Set exercise ::
Could you copy the passage from the essay on Frankenstein Created Woman, starting at "Note: This entry" and ending at "enough reading nonetheless.", word for word?

Sunday, April 29, 2012

Frankenstein Created Woman (1967) dir. Terence Fisher

Logline: Baron Frankenstein returns as a benevolent freeloader working on the transference of souls. His first successful experiment places the soul of an executed man into the body of his female lover. Gender-bending mayhem ensues.

Note: This entry is the opening section of a much larger paper on sex, gender, and the female Creature in Mary Shelley's Frankenstein. Therefore, it's not the usual type of analysis I do here (it also necessarily eschews much of the film), but I think it's fine enough reading nonetheless.

Of the sundry adaptations and reinterpretations of the Frankenstein myth, one of those most deserving of feminist critical evaluation is the 1967 British film Frankenstein Created Woman. Produced by the renowned Hammer Film Productions and directed by Terence Fisher, Frankenstein Created Woman is the fourth Frankenstein film of the seven that Hammer would create between 1957 and 1974, and—significantly—the only to feature a female Creature. This Creature, named Christina (played by Susan Denberg), is an intriguing and ambiguous figure, simultaneously monstrous and sympathetic (much like Shelley’s own Creature). For the film’s first hour, Christina is not yet the product of the experimentation by Baron Frankenstein (Peter Cushing), but a hideously scarred and disfigured young woman, the daughter of an innkeeper, working at the inn that they maintain together somewhere in 19th century Europe (probably Switzerland). In her naturally scarred and disfigured state (although we are not given the cause of her deformities, we are informed that they were present from birth), Christina presents a sort of monstrous corporeality that others find repellent. Tellingly, a group of three foppish Dandies, who represent the film’s materialization of institutionalized culture, cruelly torment her with teases and insults concerning her natural visage. Although her appearance is the product of natural processes, the manufactured society that the Dandies represent will not accept her: Christina does not adequately fit the role of what a “natural” woman should look like. Instead, she is the result of actual nature at work, with all of its inconsistencies and abnormalities. Nor does Christina act as society would have her. She is loyal to her father out of love, but is not afraid of disobeying his orders. She is sexually liberated, sleeping with the man whom she loves, though they are not married and her father forbids their meeting. Moreover, she makes the tragically autonomous decision to take her own life after her lover has been wrongly executed.

Provided material ::

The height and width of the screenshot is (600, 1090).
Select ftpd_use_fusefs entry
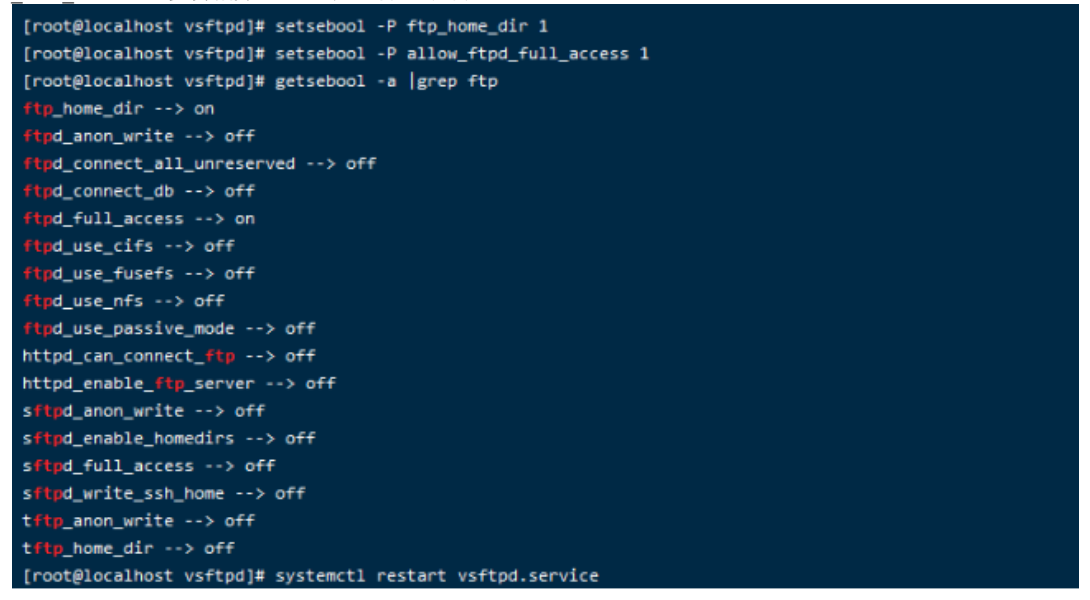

Task response ::
Note: This entry is the opening section of a much larger paper on sex, gender, and the female Creature in Mary Shelley's Frankenstein. Therefore, it's not the usual type of analysis I do here (it also necessarily eschews much of the film), but I think it's fine enough reading nonetheless.